Species of possible Ediacaran Vetulicolian

Alienum is an extinct genus of animal of uncertain affinity from the late Ediacaran. Estimated to be about 541 million years old, the type species, Alienum velamenus demonstrates some anatomical characters reminiscent of vetulicolians, while predating the first undisputed member of this clade by 20 million years. It was described in 2024 based on a specimen from the Dengying Formation of South China.
== Discovery ==

The holotype fossil of Alienum was found in the Dengying Formation of South China in 2021 during an expedition finding fossils of the ribbon-like Rugosusivitta from younger Cambrian strata, and was officially described in 2024.

== Etymology ==
The generic name Alienum is derived from the English word alien, which further derives from the Latin word aliēnus, meaning "exotic/foreign". The specific name velamenus is derived from the Latin word velamen, meaning "veil/sail-like", relating to the sail-like shape of the anterior of the body.

== Description ==

Alienum velamenus seems to share certain features seen in Vetulicolia, but not to the extent to allow for a proper assignment to the clade, as several defining vetulicolian features are absent.

It has a rounded body 17.4 mm in length, with the dorsal and ventral sides of the body being much thicker, suggesting it may have been soft-bodied with a cavity in the middle.
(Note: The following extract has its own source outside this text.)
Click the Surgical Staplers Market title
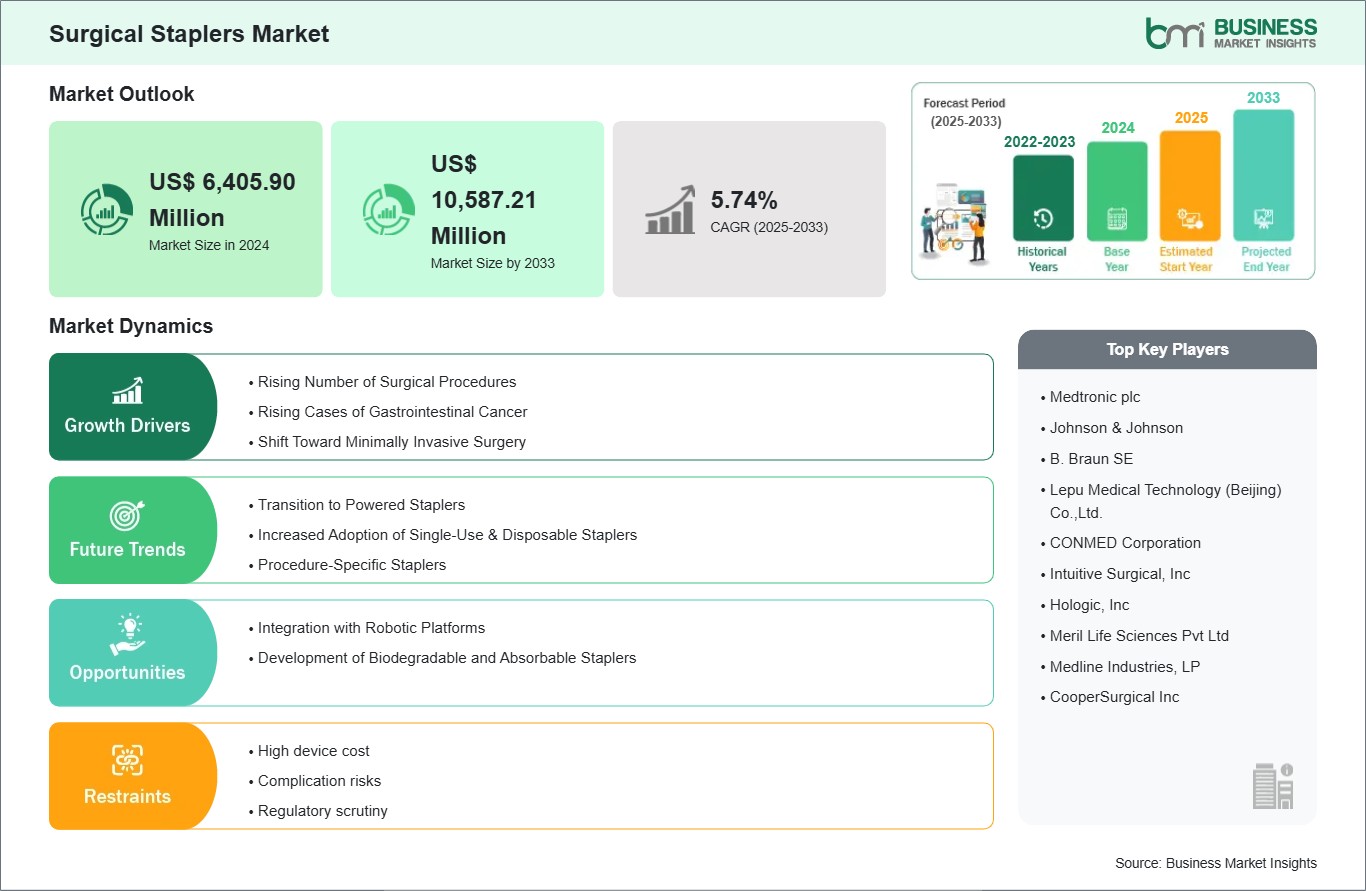The width and height of the screenshot is (1366, 891). coord(189,34)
The anterior part features two notches, a small arched notch further up with an unknown use, and a much deeper notch further down, suspected to be the mouth, with a little 'cashew' shaped flap nearby. Along the length of the body there is a 9 mm long stripe/groove, which can be compared to the pharyngeal groove structure of vetulicolians, although in the case of Alienum, this extends diagonally backwards, whilst in vetulicolians, this is an axial groove. Along this groove are three gill-like structures with large gill slits extending dorsally and ventrally through them, similar again to vetulicolians, although they have five gill-like holes and gill slits. The posterior body features a stalk-like structure, around 5 mm in length, similar to a tail.

Although it has many similarities to vetulicolians, it lacks a few important features, including dorsal fin-like structures, a hard chitinous body, and a lack of lobes before the body, as well as being different in geological age. As such, it would be very primitive if its affinities lie within Vetulicolia, and would support current molecular clock studies on deuterostomes if they are correct.